§ **Problem to solve**:
Please give an exact transcription of the records shown below.

§ **Input**:
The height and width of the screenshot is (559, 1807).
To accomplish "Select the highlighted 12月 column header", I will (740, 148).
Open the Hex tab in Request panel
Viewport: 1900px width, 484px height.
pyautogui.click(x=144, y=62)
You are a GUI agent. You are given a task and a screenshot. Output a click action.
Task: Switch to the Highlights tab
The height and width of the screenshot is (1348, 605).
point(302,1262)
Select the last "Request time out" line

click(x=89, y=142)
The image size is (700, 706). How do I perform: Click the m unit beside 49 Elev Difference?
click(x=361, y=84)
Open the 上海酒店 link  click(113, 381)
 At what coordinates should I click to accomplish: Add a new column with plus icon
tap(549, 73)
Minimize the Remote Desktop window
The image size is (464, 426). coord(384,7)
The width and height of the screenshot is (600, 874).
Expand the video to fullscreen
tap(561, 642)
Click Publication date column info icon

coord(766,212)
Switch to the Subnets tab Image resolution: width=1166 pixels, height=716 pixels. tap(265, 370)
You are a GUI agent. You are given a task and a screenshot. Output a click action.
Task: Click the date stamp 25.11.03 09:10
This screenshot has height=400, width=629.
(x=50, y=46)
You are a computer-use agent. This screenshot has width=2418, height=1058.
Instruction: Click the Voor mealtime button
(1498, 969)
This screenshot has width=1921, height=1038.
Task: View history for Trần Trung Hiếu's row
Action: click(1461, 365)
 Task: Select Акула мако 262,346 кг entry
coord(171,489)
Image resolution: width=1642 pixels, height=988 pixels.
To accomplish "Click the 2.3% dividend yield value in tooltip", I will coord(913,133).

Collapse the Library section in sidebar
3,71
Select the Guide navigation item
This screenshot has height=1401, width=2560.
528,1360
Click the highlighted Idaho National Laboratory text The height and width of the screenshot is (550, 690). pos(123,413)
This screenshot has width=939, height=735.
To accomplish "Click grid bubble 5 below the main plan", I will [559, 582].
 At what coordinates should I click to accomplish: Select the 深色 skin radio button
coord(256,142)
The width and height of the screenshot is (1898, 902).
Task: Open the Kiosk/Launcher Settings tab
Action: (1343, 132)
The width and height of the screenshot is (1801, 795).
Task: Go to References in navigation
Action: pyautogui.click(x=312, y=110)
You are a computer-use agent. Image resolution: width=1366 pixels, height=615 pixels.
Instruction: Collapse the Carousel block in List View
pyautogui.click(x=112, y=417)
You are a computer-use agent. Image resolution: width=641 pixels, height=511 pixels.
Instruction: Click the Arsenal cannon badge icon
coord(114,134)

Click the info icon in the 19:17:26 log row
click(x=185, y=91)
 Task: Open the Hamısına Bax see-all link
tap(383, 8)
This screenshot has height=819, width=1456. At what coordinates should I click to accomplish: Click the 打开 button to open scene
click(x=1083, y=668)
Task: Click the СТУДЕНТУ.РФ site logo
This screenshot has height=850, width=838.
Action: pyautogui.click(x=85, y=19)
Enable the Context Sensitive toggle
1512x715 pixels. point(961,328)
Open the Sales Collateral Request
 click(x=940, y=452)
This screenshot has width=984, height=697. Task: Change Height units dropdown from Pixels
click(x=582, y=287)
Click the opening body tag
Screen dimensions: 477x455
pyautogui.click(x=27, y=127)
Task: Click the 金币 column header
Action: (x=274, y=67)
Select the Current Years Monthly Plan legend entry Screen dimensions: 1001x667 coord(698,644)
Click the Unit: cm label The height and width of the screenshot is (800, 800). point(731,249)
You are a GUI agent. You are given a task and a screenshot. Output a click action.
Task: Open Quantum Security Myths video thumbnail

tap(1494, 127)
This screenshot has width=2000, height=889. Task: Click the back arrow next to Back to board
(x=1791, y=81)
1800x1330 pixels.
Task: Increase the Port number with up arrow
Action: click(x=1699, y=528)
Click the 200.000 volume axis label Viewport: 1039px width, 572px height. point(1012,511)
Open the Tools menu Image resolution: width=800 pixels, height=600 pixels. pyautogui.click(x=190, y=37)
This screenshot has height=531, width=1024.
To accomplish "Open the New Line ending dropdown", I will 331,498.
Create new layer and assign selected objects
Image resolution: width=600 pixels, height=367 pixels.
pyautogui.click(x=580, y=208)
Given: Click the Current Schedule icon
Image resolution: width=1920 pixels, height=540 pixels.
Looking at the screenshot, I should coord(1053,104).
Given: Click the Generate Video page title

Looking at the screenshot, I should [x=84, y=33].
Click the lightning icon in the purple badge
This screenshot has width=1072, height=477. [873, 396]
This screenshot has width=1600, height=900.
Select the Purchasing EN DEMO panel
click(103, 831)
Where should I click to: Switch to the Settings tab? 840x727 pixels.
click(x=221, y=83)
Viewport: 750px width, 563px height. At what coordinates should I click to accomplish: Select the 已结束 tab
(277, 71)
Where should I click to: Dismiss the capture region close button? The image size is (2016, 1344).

§ **Solution for this problem**:
The height and width of the screenshot is (559, 1807).
To accomplish "Select the highlighted 12月 column header", I will (740, 148).
Open the Hex tab in Request panel
Viewport: 1900px width, 484px height.
pyautogui.click(x=144, y=62)
You are a GUI agent. You are given a task and a screenshot. Output a click action.
Task: Switch to the Highlights tab
The height and width of the screenshot is (1348, 605).
point(302,1262)
Select the last "Request time out" line

click(x=89, y=142)
The image size is (700, 706). How do I perform: Click the m unit beside 49 Elev Difference?
click(x=361, y=84)
Open the 上海酒店 link  click(113, 381)
 At what coordinates should I click to accomplish: Add a new column with plus icon
tap(549, 73)
Minimize the Remote Desktop window
The image size is (464, 426). coord(384,7)
The width and height of the screenshot is (600, 874).
Expand the video to fullscreen
tap(561, 642)
Click Publication date column info icon

coord(766,212)
Switch to the Subnets tab Image resolution: width=1166 pixels, height=716 pixels. tap(265, 370)
You are a GUI agent. You are given a task and a screenshot. Output a click action.
Task: Click the date stamp 25.11.03 09:10
This screenshot has height=400, width=629.
(x=50, y=46)
You are a computer-use agent. This screenshot has width=2418, height=1058.
Instruction: Click the Voor mealtime button
(1498, 969)
This screenshot has width=1921, height=1038.
Task: View history for Trần Trung Hiếu's row
Action: click(1461, 365)
 Task: Select Акула мако 262,346 кг entry
coord(171,489)
Image resolution: width=1642 pixels, height=988 pixels.
To accomplish "Click the 2.3% dividend yield value in tooltip", I will coord(913,133).

Collapse the Library section in sidebar
3,71
Select the Guide navigation item
This screenshot has height=1401, width=2560.
528,1360
Click the highlighted Idaho National Laboratory text The height and width of the screenshot is (550, 690). pos(123,413)
This screenshot has width=939, height=735.
To accomplish "Click grid bubble 5 below the main plan", I will [559, 582].
 At what coordinates should I click to accomplish: Select the 深色 skin radio button
coord(256,142)
The width and height of the screenshot is (1898, 902).
Task: Open the Kiosk/Launcher Settings tab
Action: (1343, 132)
The width and height of the screenshot is (1801, 795).
Task: Go to References in navigation
Action: pyautogui.click(x=312, y=110)
You are a computer-use agent. Image resolution: width=1366 pixels, height=615 pixels.
Instruction: Collapse the Carousel block in List View
pyautogui.click(x=112, y=417)
You are a computer-use agent. Image resolution: width=641 pixels, height=511 pixels.
Instruction: Click the Arsenal cannon badge icon
coord(114,134)

Click the info icon in the 19:17:26 log row
click(x=185, y=91)
 Task: Open the Hamısına Bax see-all link
tap(383, 8)
This screenshot has height=819, width=1456. At what coordinates should I click to accomplish: Click the 打开 button to open scene
click(x=1083, y=668)
Task: Click the СТУДЕНТУ.РФ site logo
This screenshot has height=850, width=838.
Action: pyautogui.click(x=85, y=19)
Enable the Context Sensitive toggle
1512x715 pixels. point(961,328)
Open the Sales Collateral Request
 click(x=940, y=452)
This screenshot has width=984, height=697. Task: Change Height units dropdown from Pixels
click(x=582, y=287)
Click the opening body tag
Screen dimensions: 477x455
pyautogui.click(x=27, y=127)
Task: Click the 金币 column header
Action: (x=274, y=67)
Select the Current Years Monthly Plan legend entry Screen dimensions: 1001x667 coord(698,644)
Click the Unit: cm label The height and width of the screenshot is (800, 800). point(731,249)
You are a GUI agent. You are given a task and a screenshot. Output a click action.
Task: Open Quantum Security Myths video thumbnail

tap(1494, 127)
This screenshot has width=2000, height=889. Task: Click the back arrow next to Back to board
(x=1791, y=81)
1800x1330 pixels.
Task: Increase the Port number with up arrow
Action: click(x=1699, y=528)
Click the 200.000 volume axis label Viewport: 1039px width, 572px height. point(1012,511)
Open the Tools menu Image resolution: width=800 pixels, height=600 pixels. pyautogui.click(x=190, y=37)
This screenshot has height=531, width=1024.
To accomplish "Open the New Line ending dropdown", I will 331,498.
Create new layer and assign selected objects
Image resolution: width=600 pixels, height=367 pixels.
pyautogui.click(x=580, y=208)
Given: Click the Current Schedule icon
Image resolution: width=1920 pixels, height=540 pixels.
Looking at the screenshot, I should coord(1053,104).
Given: Click the Generate Video page title

Looking at the screenshot, I should [x=84, y=33].
Click the lightning icon in the purple badge
This screenshot has width=1072, height=477. [873, 396]
This screenshot has width=1600, height=900.
Select the Purchasing EN DEMO panel
click(103, 831)
Where should I click to: Switch to the Settings tab? 840x727 pixels.
click(x=221, y=83)
Viewport: 750px width, 563px height. At what coordinates should I click to accomplish: Select the 已结束 tab
(277, 71)
Where should I click to: Dismiss the capture region close button? The image size is (2016, 1344).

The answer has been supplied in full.